Pangzi (Wu'er) and I, we go way back
My first face-to-face encounter with Wu'er occurred when I attended a lecture he gave at my university sometime in the early- to mid-1990s. At that time, I was impressed by this guy who led student demonstrators in a charge for democracy which got lots of his fellow student demonstrators killed on June 4, 1989 at or near Tiananmen Square. He wasn't nearly as "full-figured" then as he has since become, now that life in Taiwan has allowed him the luxury of cheap, delicious non-prison food. [CORRECTION: Wu'er didn't do time in a Chinese prison.

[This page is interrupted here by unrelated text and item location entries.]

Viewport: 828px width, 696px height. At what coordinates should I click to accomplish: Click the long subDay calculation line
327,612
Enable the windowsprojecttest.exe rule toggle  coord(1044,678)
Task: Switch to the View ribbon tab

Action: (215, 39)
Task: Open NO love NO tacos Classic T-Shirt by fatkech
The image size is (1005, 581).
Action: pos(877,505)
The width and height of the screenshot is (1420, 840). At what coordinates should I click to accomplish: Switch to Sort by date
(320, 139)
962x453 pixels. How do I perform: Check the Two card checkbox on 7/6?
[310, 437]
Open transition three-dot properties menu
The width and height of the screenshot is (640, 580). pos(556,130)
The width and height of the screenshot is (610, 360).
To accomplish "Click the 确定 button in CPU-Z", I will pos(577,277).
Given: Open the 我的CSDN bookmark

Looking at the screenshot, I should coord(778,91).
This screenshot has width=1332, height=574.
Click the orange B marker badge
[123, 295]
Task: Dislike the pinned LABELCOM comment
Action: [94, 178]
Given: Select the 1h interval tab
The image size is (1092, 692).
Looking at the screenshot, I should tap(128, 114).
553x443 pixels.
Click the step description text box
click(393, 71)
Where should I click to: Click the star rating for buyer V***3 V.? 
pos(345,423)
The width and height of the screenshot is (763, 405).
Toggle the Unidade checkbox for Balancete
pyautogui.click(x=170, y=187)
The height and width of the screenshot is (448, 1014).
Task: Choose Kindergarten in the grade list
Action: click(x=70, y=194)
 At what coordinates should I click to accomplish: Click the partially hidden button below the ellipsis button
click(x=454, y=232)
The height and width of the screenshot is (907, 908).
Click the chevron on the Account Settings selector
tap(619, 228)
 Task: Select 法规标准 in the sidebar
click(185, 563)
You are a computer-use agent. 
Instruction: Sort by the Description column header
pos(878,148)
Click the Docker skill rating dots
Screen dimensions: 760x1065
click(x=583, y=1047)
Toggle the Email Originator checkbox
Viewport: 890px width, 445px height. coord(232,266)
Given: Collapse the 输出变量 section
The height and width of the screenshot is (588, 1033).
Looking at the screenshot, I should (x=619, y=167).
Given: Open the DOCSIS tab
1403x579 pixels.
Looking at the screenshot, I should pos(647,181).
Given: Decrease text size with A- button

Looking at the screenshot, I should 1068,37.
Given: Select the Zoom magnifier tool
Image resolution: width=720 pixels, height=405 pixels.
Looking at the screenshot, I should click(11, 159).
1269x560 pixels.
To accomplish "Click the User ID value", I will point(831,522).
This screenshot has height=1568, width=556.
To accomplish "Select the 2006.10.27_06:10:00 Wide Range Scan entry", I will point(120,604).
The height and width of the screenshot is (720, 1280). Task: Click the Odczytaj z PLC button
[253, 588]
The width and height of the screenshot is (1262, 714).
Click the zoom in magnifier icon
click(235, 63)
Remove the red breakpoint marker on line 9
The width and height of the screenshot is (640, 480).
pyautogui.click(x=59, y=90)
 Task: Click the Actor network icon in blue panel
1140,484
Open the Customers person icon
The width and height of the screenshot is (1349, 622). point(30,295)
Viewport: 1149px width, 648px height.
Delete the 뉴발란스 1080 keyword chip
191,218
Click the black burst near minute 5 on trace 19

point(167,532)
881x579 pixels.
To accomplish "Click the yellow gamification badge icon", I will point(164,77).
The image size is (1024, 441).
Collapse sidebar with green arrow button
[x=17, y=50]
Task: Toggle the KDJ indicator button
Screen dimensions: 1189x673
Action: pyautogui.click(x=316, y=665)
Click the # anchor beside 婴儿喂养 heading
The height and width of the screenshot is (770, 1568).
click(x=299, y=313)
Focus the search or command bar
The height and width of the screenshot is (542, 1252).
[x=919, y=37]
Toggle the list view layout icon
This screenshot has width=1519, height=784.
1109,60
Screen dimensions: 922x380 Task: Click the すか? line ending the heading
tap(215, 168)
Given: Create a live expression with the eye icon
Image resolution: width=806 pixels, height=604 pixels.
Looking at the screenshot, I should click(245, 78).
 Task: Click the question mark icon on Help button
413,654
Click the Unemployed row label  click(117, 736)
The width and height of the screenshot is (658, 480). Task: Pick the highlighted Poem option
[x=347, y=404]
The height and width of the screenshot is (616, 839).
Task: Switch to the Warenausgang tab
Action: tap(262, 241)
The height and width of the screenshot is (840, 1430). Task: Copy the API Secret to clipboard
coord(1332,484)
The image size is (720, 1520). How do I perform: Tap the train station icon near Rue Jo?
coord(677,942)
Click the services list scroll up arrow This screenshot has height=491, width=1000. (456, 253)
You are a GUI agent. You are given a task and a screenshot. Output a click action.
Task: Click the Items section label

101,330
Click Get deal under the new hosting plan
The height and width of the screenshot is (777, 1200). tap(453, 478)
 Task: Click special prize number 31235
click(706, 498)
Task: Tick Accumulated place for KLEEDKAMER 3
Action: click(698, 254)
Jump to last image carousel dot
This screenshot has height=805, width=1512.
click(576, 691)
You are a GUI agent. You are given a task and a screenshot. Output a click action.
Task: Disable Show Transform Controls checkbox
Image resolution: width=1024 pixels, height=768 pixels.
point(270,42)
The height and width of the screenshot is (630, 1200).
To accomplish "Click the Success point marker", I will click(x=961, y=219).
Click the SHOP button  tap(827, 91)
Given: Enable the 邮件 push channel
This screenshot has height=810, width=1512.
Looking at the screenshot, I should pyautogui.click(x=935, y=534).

He snuck out of the country while fellow activists like Wang Dan were jailed for the better part of a decade.]

How soon some people forget!

Is the person making all these dumbass comments about Taiwan in recent media reports the same Wu'er Kaixi who led the demonstrations in Tiananmen Square? Could he somehow be the same Wu'er Kaixi who rebuked Premier Li Peng in front of TV cameras? Did he undergo a full frontal lobotomy? Did he "sell his soul" to the pan-blues?

Of course he did -- unless you have a better explanation. I mean, c'mon!

I'd like to suggest that if this person exhibiting symptoms of atrophy of the brain is, in fact, the same individual, then from this point forward he should be referred to as "Worn-out" Kaixi.

UPDATE: Monday evening on Taiwan's local TV, people were suggesting a different nickname for him -- "Wu'er Kai Liu" -- which means to "slip away" or "skip out."